Given request — Revise the material below, starting at the line that contains "Given: Reply to" and stopping after the line that contains "should pyautogui.click(x=627, y=23).". Replace "battery level icon" with "battery status icon" and leave everything else unchanged.

Data supplied —

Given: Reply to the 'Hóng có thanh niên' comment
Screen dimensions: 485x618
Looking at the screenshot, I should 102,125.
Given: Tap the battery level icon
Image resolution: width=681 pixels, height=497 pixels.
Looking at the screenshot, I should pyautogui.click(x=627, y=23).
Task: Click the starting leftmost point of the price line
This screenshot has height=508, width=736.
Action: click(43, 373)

---

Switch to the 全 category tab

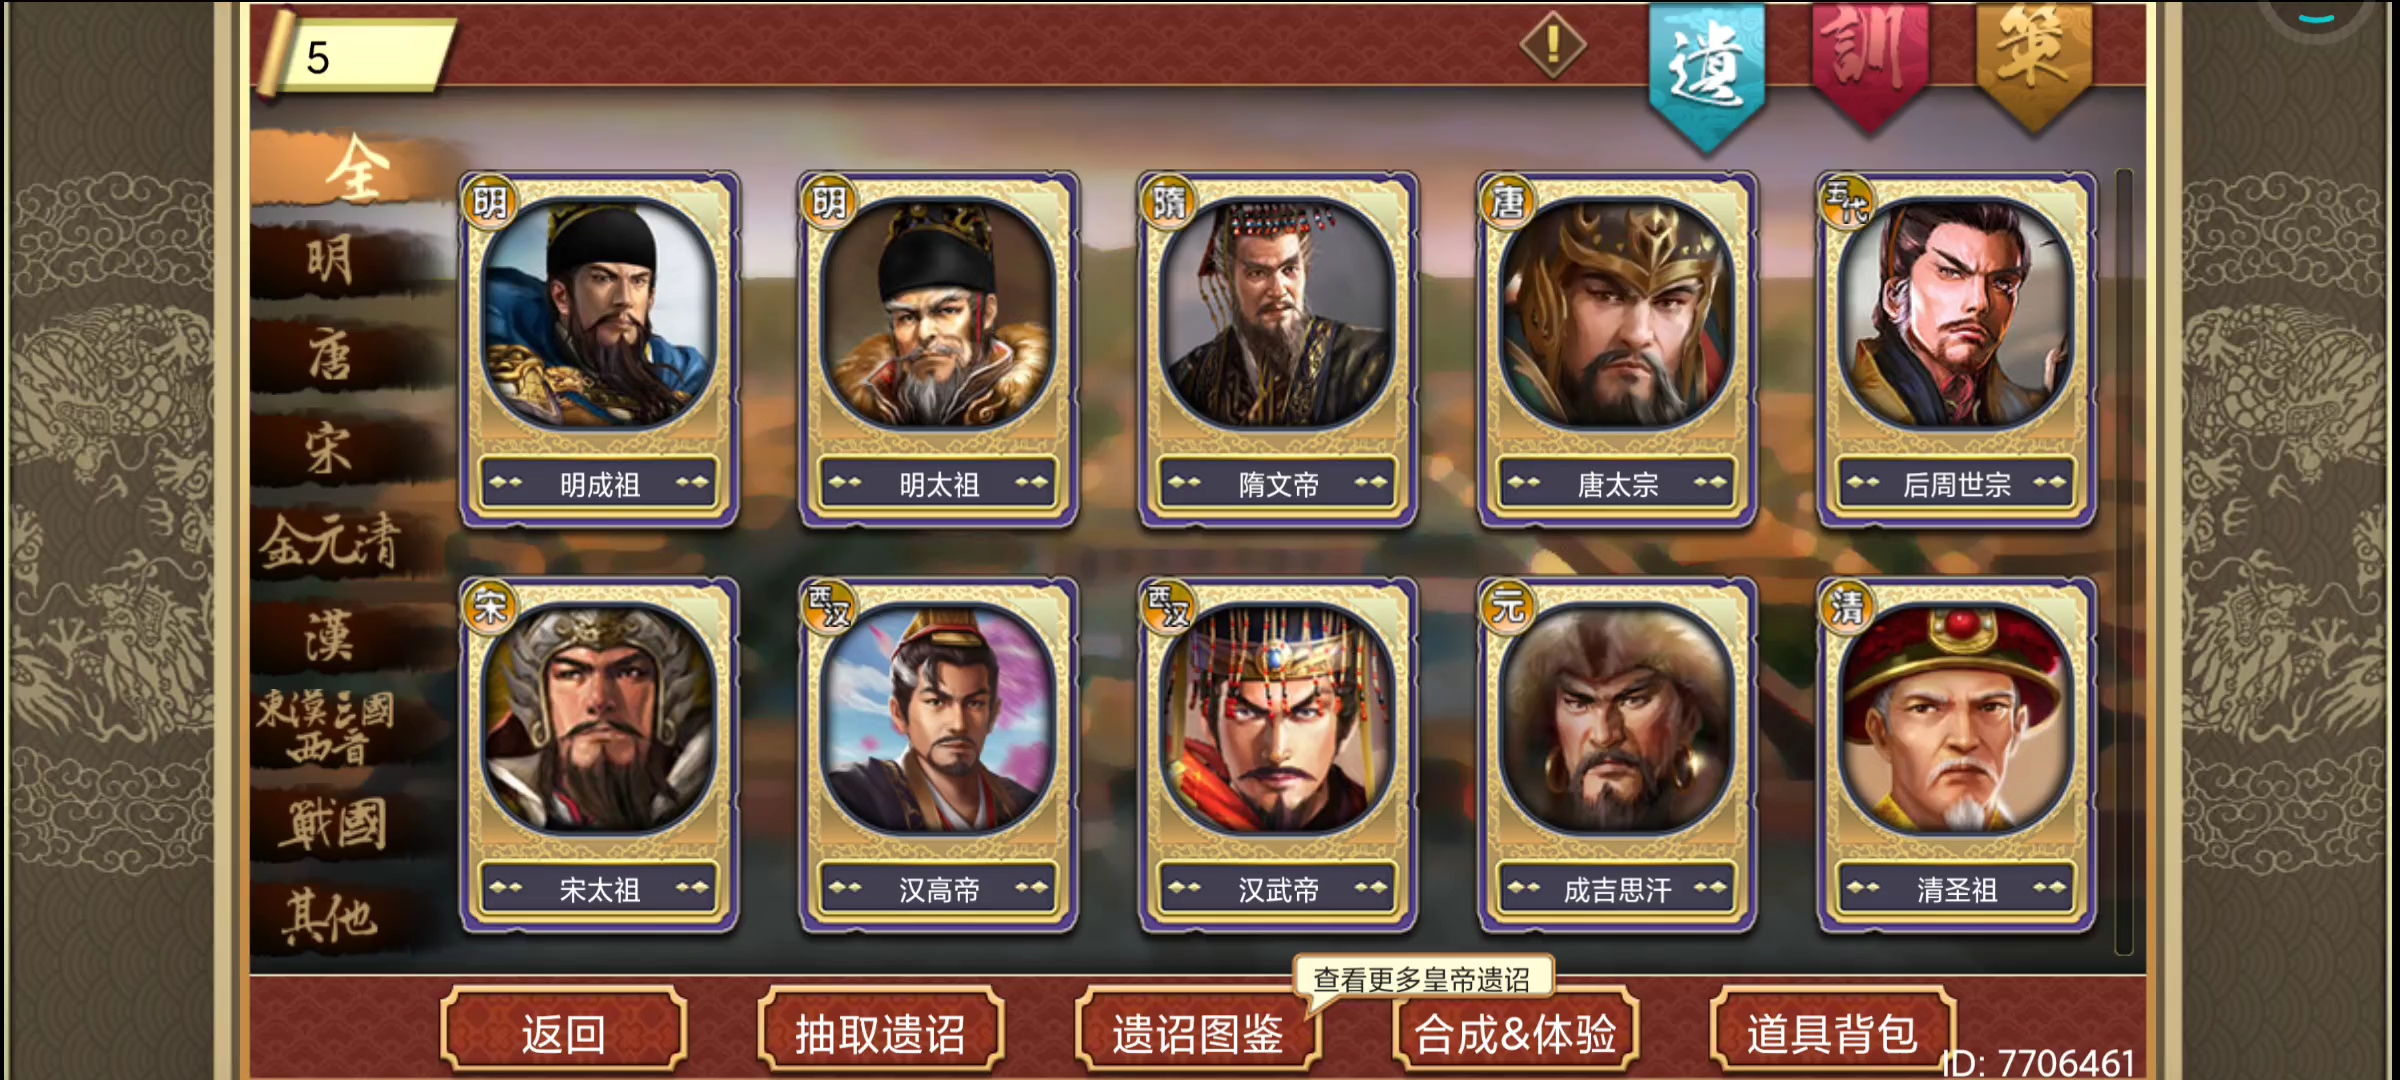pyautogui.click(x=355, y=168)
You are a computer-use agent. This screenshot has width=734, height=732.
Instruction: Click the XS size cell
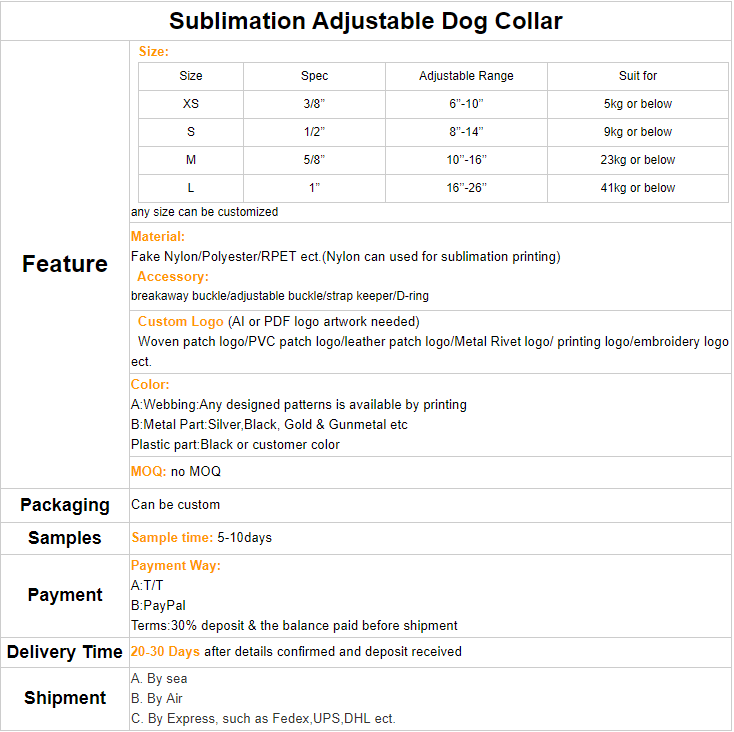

Task output —
Given: Reply to the 'Hóng có thanh niên' comment
Screen dimensions: 485x618
Looking at the screenshot, I should 102,125.
Given: Tap the battery status icon
Image resolution: width=681 pixels, height=497 pixels.
Looking at the screenshot, I should pyautogui.click(x=627, y=23).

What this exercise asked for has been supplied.